At the heart of digital marketing is your owned media, which pretty much always takes the form of content. Every message your brand broadcasts can generally be classified as content, whether it’s your ‘About Us’ page, your product descriptions, blog posts, ebooks, infographics, or social media posts. Content helps convert your website visitors into leads and customers, and helps to raise your brand’s profile online — and when it’s optimized, it can also boost any efforts you have around search/organic traffic. Whatever your goal, you’re going to need to use owned content to form your digital marketing strategy.

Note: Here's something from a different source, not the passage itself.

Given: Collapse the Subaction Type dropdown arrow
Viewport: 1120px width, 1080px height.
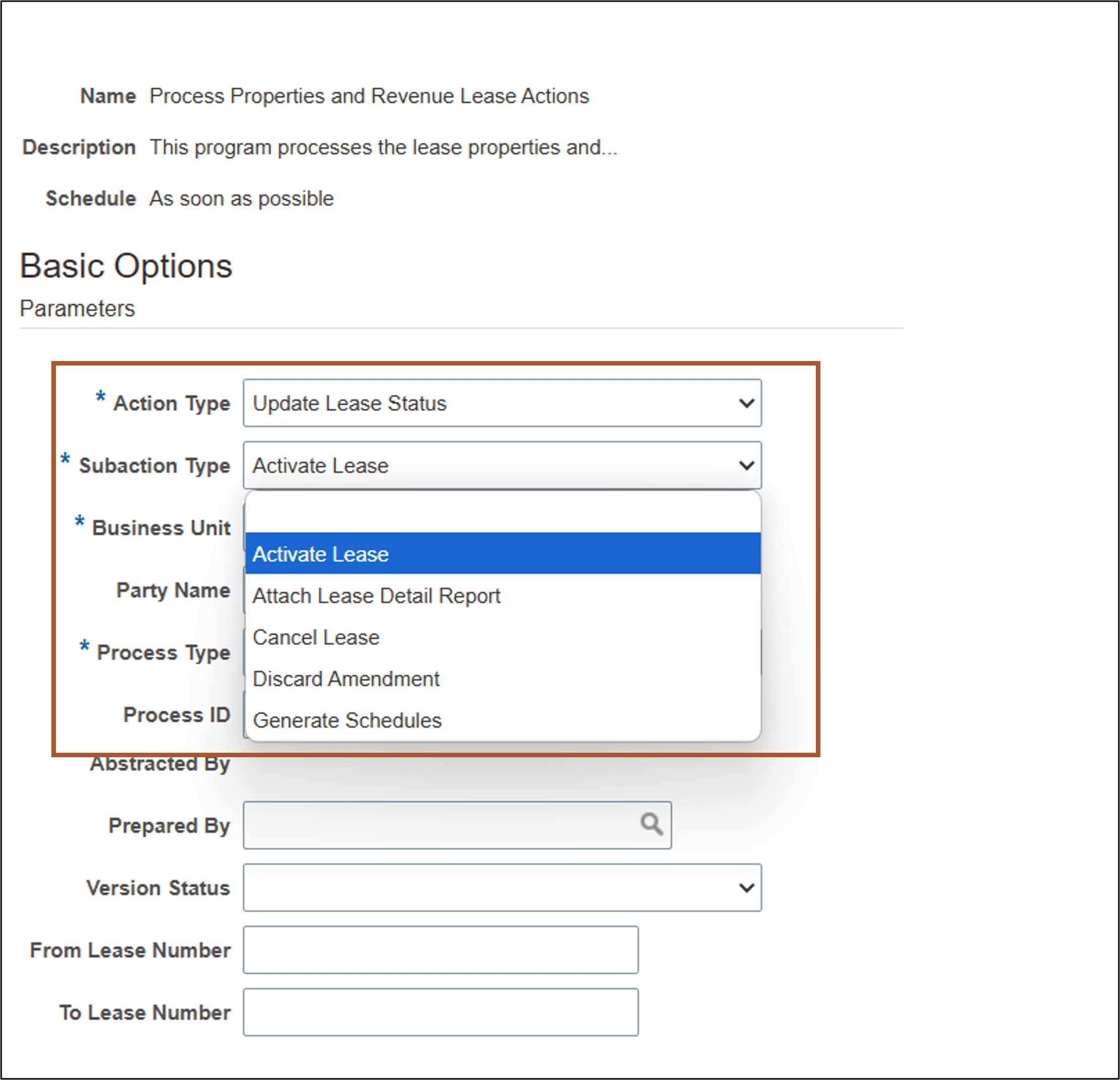Looking at the screenshot, I should tap(746, 466).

To build your digital marketing strategy, you need to decide what content is going to help you reach your goals. If your goal is to generate 50% more leads via the website than you did last year, it’s unlikely that your ‘About Us’ page is going to be included in your strategy — unless that page has somehow been a lead generation machine in the past.

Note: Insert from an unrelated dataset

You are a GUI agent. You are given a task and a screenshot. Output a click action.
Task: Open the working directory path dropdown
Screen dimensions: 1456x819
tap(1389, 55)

It might more likely that an ebook gated by a form on your website drives far more leads, and as a result, that might be something you want to do more of. Here’s a brief process to follow to work out what owned content you need to meet your digital marketing goals:
Audit your existing content
Make a list of your existing owned content, and rank each item according to what has previously performed best in relation to your current goals. If your goal is lead generation, for example, rank them according to which generated the most leads in the last year. That might be a particular blog post, an ebook, or even a specific page on your website that’s converting well.

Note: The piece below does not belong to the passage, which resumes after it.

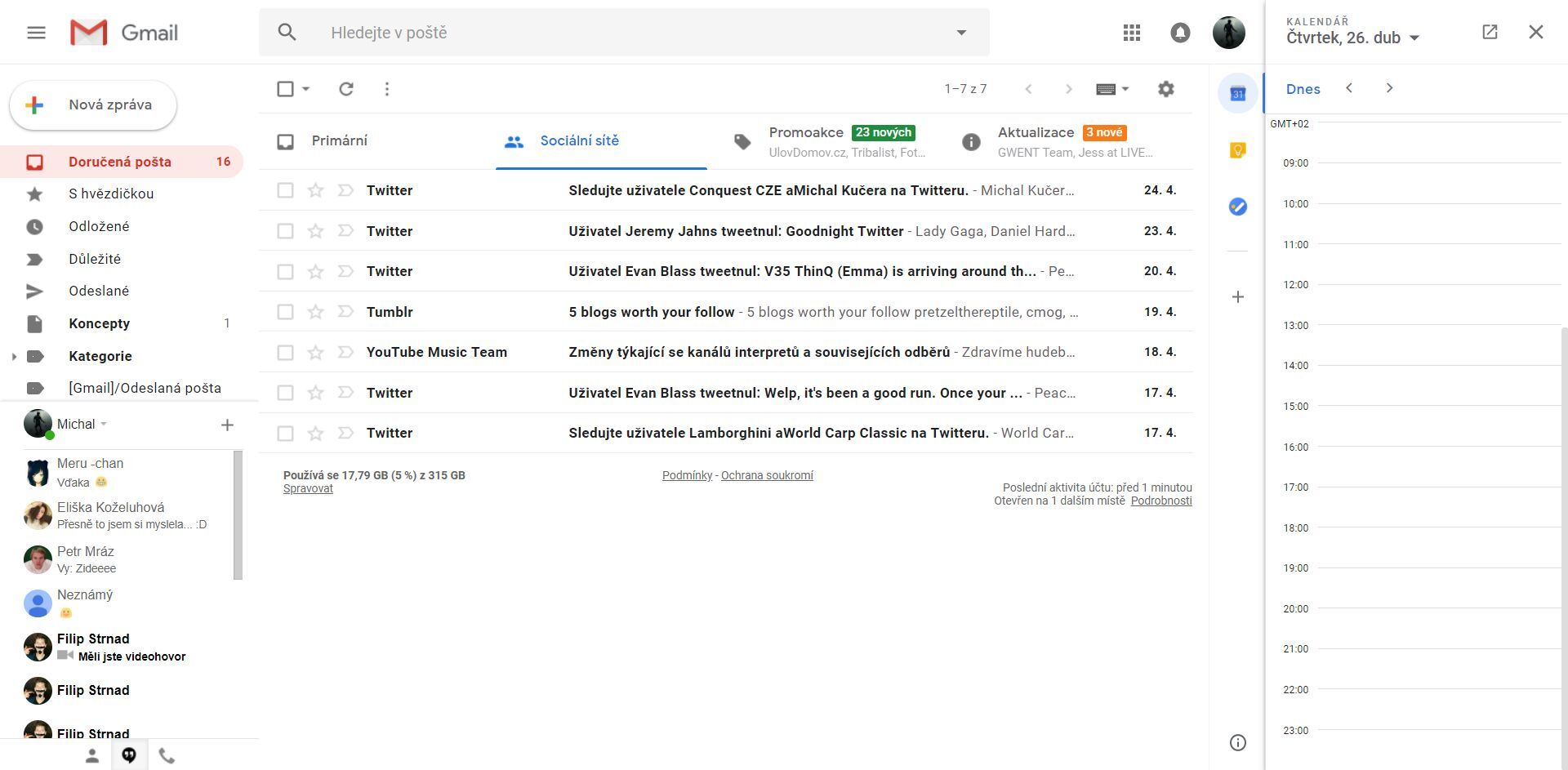Open the search options dropdown
The height and width of the screenshot is (770, 1568).
(x=961, y=32)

The idea here is to figure out what’s currently working, and what’s not, so that you can set yourself up for success when planning future content.
Identify gaps in your existing content
Based on your buyer personas, identify any gaps in the content you have. If you’re a math tutoring company and have discovered in your audience research that one of your persona’s biggest challenges is finding interesting ways to study, but you don’t have any content that speaks to that concern, then you might look to create some.
By looking at your content audit, you might discover that ebooks hosted on a certain type of landing page convert really well for you (much better than webinars, for example). In the case of this math tutoring company, you might make the decision to add an ebook about ‘how to make studying more interesting’ to your content creation plans.
Create a content creation plan
Based on your findings and the gaps you’ve identified, make a content creation plan outlining the content that’s necessary to help you hit your goals. This should include:
- Title
- Format
- Goal
- Promotional channels
- Why you’re creating it (e.g., “Marketing Molly struggles to find time to plan her blog content, so we’re creating a template editorial calendar”)
- Priority level (to help you decide what’s going to give you the most “bang for your buck”)
This can be a simple spreadsheet, and should also include budget information if you’re planning to outsource the content creation, or a time estimate if you’re producing it yourself.